# EXERCISE:
Of the entries below, restate word for word only the section that runs from the line with "Screen dimensions: 716x627" to the line with "Select Asia store", counting both ends.

(Data items)
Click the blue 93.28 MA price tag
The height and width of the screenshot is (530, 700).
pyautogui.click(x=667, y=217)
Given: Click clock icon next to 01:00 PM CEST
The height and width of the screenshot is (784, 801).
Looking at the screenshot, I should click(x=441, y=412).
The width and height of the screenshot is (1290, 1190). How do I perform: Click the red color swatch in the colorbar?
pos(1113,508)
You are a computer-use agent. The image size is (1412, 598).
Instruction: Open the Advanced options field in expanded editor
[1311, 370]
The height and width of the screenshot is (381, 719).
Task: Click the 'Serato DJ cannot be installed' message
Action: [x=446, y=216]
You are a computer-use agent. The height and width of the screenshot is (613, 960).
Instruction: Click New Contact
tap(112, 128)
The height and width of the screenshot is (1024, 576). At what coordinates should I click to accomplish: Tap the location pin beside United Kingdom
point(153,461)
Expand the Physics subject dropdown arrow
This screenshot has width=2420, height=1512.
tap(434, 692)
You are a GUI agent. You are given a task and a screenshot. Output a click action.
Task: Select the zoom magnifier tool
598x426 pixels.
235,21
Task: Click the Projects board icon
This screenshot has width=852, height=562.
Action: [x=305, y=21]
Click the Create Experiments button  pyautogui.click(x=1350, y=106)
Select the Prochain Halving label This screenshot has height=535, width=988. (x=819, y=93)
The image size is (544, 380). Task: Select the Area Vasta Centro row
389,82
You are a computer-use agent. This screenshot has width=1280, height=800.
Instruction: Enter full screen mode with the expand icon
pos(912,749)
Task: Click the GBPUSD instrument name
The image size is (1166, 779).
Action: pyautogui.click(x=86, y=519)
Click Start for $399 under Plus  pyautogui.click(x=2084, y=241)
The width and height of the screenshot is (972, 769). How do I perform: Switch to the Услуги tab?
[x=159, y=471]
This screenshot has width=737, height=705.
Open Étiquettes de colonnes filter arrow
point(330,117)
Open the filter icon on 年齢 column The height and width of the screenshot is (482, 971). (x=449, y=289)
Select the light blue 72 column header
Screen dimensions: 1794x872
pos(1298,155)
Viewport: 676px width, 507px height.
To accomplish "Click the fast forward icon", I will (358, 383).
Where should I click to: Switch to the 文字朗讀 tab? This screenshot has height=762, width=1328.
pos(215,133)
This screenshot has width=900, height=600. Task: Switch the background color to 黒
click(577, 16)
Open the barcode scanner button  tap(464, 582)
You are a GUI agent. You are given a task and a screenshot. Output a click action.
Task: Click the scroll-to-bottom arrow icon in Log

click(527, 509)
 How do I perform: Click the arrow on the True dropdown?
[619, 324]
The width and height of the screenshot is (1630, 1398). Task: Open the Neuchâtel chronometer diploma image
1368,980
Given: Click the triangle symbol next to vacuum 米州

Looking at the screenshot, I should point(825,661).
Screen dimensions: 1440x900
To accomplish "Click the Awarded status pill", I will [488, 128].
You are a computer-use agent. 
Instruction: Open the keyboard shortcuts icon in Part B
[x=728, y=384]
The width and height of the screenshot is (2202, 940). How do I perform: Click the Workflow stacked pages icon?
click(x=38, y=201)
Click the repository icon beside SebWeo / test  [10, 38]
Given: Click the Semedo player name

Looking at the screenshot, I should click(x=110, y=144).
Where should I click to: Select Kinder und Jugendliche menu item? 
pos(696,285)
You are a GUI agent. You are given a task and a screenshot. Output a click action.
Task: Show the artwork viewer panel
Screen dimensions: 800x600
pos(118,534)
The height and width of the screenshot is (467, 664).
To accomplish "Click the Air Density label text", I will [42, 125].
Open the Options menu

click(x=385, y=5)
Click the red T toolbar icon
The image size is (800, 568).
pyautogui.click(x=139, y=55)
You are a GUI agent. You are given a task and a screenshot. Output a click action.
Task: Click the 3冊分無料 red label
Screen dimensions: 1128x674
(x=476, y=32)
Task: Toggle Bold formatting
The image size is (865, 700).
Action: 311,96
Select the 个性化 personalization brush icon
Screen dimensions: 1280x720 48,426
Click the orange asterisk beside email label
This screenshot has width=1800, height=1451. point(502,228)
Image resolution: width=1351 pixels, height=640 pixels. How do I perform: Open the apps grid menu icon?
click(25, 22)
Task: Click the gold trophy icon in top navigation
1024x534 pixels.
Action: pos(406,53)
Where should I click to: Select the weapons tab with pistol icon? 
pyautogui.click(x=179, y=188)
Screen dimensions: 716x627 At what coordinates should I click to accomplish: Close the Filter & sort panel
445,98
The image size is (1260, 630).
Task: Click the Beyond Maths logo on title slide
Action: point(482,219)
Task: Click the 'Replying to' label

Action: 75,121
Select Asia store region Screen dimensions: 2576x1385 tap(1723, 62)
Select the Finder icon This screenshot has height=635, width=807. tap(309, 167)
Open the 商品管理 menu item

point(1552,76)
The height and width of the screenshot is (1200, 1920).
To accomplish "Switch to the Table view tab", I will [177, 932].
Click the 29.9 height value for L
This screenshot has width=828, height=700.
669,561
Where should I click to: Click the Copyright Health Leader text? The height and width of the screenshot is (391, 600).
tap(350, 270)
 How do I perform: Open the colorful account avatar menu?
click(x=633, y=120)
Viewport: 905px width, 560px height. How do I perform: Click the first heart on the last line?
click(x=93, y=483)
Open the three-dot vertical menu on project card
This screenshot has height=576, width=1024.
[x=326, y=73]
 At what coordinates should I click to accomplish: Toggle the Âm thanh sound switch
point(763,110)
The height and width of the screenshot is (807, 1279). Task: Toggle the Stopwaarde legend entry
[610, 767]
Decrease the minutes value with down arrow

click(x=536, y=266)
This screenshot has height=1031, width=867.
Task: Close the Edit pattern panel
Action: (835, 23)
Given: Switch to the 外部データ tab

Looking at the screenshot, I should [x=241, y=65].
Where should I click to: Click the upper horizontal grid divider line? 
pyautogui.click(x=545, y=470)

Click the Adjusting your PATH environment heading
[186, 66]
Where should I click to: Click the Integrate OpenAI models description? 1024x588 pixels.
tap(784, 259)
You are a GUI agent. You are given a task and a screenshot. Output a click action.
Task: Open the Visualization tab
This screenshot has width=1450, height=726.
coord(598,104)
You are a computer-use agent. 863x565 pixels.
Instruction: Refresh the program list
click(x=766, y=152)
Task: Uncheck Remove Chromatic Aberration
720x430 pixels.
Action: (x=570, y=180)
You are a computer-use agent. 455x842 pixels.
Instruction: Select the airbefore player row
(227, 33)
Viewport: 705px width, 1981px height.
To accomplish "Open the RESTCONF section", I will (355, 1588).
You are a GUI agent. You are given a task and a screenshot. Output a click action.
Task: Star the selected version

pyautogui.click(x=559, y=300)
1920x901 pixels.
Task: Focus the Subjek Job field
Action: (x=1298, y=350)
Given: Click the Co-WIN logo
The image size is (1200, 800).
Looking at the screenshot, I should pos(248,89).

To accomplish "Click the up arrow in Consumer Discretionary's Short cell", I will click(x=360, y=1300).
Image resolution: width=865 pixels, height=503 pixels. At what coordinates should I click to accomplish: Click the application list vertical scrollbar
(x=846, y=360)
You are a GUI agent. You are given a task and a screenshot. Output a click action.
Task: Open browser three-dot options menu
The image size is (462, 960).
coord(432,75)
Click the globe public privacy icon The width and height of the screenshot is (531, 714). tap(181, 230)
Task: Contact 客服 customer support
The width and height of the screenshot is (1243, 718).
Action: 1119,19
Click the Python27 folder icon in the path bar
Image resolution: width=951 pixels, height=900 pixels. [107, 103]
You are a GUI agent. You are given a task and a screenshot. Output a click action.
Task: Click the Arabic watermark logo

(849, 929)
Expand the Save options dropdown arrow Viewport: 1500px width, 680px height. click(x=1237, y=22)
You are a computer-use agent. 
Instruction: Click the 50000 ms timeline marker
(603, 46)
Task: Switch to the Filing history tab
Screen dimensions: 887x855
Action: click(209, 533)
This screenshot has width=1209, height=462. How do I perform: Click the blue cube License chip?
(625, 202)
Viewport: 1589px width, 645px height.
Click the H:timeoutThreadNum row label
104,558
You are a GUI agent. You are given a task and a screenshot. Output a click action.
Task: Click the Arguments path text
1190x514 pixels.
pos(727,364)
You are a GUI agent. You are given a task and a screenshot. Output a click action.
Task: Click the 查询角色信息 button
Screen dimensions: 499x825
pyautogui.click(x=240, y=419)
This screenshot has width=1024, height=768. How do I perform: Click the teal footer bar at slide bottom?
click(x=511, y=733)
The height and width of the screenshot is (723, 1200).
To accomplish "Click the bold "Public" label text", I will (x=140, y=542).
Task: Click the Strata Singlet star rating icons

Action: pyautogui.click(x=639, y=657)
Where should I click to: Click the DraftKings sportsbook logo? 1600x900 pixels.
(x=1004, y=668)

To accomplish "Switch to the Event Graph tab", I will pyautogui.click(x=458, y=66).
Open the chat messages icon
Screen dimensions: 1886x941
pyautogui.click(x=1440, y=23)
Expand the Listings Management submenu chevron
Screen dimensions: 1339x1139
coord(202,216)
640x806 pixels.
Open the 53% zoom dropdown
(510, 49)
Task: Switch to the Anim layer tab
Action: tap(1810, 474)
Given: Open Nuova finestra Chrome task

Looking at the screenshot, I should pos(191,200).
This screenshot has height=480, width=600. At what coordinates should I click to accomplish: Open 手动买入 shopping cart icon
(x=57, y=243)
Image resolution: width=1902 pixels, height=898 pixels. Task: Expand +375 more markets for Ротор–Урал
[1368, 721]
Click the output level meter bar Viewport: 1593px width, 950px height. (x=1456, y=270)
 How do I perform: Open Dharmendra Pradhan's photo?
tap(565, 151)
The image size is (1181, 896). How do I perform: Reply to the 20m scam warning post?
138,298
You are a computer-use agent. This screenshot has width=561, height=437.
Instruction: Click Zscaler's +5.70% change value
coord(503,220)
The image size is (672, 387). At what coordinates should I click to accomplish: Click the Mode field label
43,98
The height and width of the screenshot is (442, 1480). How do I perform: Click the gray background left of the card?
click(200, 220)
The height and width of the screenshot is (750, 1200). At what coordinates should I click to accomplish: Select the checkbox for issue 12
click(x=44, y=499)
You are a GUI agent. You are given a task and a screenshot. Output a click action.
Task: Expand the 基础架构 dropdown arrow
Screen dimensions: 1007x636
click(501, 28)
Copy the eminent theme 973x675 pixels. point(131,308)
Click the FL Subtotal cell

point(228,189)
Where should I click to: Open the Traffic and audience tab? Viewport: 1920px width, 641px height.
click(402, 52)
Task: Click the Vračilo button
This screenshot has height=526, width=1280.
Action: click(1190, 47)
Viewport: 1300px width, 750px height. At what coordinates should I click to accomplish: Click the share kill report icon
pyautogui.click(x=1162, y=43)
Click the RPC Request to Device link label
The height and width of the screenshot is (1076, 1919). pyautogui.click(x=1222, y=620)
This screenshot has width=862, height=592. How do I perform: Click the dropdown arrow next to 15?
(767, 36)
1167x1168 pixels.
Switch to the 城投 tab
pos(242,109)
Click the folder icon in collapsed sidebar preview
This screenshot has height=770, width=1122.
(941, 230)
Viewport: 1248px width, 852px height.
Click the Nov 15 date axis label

# ANSWER SECTION:
Screen dimensions: 716x627 At what coordinates should I click to accomplish: Close the Filter & sort panel
445,98
The image size is (1260, 630).
Task: Click the Beyond Maths logo on title slide
Action: point(482,219)
Task: Click the 'Replying to' label

Action: 75,121
Select Asia store region Screen dimensions: 2576x1385 tap(1723, 62)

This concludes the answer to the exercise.